PROBLEM REQUIREMENTS |
An exact, complete copy of the entries is what is needed.

Records from a collection:

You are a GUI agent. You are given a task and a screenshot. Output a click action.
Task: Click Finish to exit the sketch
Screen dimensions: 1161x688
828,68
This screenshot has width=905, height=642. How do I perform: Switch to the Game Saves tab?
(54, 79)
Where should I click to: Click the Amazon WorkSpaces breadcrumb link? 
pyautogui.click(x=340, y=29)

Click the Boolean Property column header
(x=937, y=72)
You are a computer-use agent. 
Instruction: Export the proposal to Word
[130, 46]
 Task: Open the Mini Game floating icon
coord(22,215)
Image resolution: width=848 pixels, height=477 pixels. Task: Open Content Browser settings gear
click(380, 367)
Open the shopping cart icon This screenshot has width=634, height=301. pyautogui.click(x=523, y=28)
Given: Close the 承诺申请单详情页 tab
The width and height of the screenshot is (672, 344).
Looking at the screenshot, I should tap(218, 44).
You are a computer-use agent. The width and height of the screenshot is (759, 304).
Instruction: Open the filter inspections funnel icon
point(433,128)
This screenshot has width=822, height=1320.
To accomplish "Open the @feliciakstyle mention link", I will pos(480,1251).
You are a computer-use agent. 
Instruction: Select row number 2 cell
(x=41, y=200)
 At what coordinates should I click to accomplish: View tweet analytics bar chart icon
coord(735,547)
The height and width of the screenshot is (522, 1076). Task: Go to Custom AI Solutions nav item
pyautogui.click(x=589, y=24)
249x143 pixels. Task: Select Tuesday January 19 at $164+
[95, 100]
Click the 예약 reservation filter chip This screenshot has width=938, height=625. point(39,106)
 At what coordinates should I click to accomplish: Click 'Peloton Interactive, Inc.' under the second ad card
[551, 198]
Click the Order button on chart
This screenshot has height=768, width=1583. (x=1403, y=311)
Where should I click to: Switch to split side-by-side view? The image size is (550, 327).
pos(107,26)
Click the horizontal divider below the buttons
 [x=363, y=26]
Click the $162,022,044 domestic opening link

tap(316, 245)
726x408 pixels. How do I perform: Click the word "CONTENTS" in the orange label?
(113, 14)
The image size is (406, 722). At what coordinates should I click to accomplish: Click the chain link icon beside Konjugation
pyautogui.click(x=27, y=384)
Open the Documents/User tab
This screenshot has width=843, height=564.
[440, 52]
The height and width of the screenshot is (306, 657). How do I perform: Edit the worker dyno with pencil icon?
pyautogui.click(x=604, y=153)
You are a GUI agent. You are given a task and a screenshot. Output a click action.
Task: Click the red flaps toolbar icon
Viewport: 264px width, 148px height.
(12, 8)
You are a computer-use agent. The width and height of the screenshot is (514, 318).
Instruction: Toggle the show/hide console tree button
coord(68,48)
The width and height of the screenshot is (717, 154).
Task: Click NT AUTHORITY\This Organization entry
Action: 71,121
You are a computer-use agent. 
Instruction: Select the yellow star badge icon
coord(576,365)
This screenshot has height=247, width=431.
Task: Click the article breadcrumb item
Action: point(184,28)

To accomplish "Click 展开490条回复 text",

SOLUTION FOR THIS PROBLEM |
You are a GUI agent. You are given a task and a screenshot. Output a click action.
Task: Click Finish to exit the sketch
Screen dimensions: 1161x688
828,68
This screenshot has width=905, height=642. How do I perform: Switch to the Game Saves tab?
(54, 79)
Where should I click to: Click the Amazon WorkSpaces breadcrumb link? 
pyautogui.click(x=340, y=29)

Click the Boolean Property column header
(x=937, y=72)
You are a computer-use agent. 
Instruction: Export the proposal to Word
[130, 46]
 Task: Open the Mini Game floating icon
coord(22,215)
Image resolution: width=848 pixels, height=477 pixels. Task: Open Content Browser settings gear
click(380, 367)
Open the shopping cart icon This screenshot has width=634, height=301. pyautogui.click(x=523, y=28)
Given: Close the 承诺申请单详情页 tab
The width and height of the screenshot is (672, 344).
Looking at the screenshot, I should tap(218, 44).
You are a computer-use agent. The width and height of the screenshot is (759, 304).
Instruction: Open the filter inspections funnel icon
point(433,128)
This screenshot has width=822, height=1320.
To accomplish "Open the @feliciakstyle mention link", I will pos(480,1251).
You are a computer-use agent. 
Instruction: Select row number 2 cell
(x=41, y=200)
 At what coordinates should I click to accomplish: View tweet analytics bar chart icon
coord(735,547)
The height and width of the screenshot is (522, 1076). Task: Go to Custom AI Solutions nav item
pyautogui.click(x=589, y=24)
249x143 pixels. Task: Select Tuesday January 19 at $164+
[95, 100]
Click the 예약 reservation filter chip This screenshot has width=938, height=625. point(39,106)
 At what coordinates should I click to accomplish: Click 'Peloton Interactive, Inc.' under the second ad card
[551, 198]
Click the Order button on chart
This screenshot has height=768, width=1583. (x=1403, y=311)
Where should I click to: Switch to split side-by-side view? The image size is (550, 327).
pos(107,26)
Click the horizontal divider below the buttons
 [x=363, y=26]
Click the $162,022,044 domestic opening link

tap(316, 245)
726x408 pixels. How do I perform: Click the word "CONTENTS" in the orange label?
(113, 14)
The image size is (406, 722). At what coordinates should I click to accomplish: Click the chain link icon beside Konjugation
pyautogui.click(x=27, y=384)
Open the Documents/User tab
This screenshot has width=843, height=564.
[440, 52]
The height and width of the screenshot is (306, 657). How do I perform: Edit the worker dyno with pencil icon?
pyautogui.click(x=604, y=153)
You are a GUI agent. You are given a task and a screenshot. Output a click action.
Task: Click the red flaps toolbar icon
Viewport: 264px width, 148px height.
(12, 8)
You are a computer-use agent. The width and height of the screenshot is (514, 318).
Instruction: Toggle the show/hide console tree button
coord(68,48)
The width and height of the screenshot is (717, 154).
Task: Click NT AUTHORITY\This Organization entry
Action: 71,121
You are a computer-use agent. 
Instruction: Select the yellow star badge icon
coord(576,365)
This screenshot has height=247, width=431.
Task: Click the article breadcrumb item
Action: point(184,28)

To accomplish "Click 展开490条回复 text",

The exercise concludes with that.